Até então, o homem não tinha nada. O macho, nem filhos ele tinha. Os filhos pertenciam às fêmeas. O homem não tinha bens, não tinha casa, não tinha móveis. Tinha alguns poucos utensílios pessoais que carregava com ele, mas que, se os perdesse, poderia construir um novo facilmente com o que lhe ofertava a natureza: uma pedra para lascar, uma vara para afilar. Agora, o homem precisava TER. Precisava ter terra onde plantar e uma casa sobre ela para morar. Nesta casa havia de ter lugar em que dormir e comer, havia de ter instrumentos para trabalhar a terra e armas para protegê-la.
Ter. O homem, agora, tinha.
A propriedade foi um subproduto da agricultura.
E, como o macho sabia que ele também participava ativamente da reprodução, queria que o que acumulara em vida passasse para a sua descendência, depois de sua morte.
O conceito de herança, pois, foi um subproduto da propriedade.

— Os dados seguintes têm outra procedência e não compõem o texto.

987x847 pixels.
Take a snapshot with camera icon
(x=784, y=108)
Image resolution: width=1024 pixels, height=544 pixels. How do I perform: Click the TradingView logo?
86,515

Mas como o macho podia ter certeza de que o filho herdeiro era mesmo dele? Como??? A mulher podia ter esta certeza. Afinal, o filho ganhava a luz do mundo ao sair da sua barriga. Mas o homem… Como saber que a semente plantada naquele ventre era mesmo dele, numa época em que os laboratórios não faziam teste de DNA? Só existia uma forma realmente segura: obrigar a fêmea a fazer sexo apenas com ele. Donde, a invenção da monogamia.
A monogamia é um subproduto da herança.
Monogamia feminina, ressalte-se. Os homens mantinham várias mulheres. Quantas pudessem sustentar.
Agora, não pense que as mulheres foram submetidas a essa nova ordem. Não foi exatamente assim. As mulheres aceitaram bem este arranjo.
Só que os problemas, os verdadeiros problemas, estavam começando.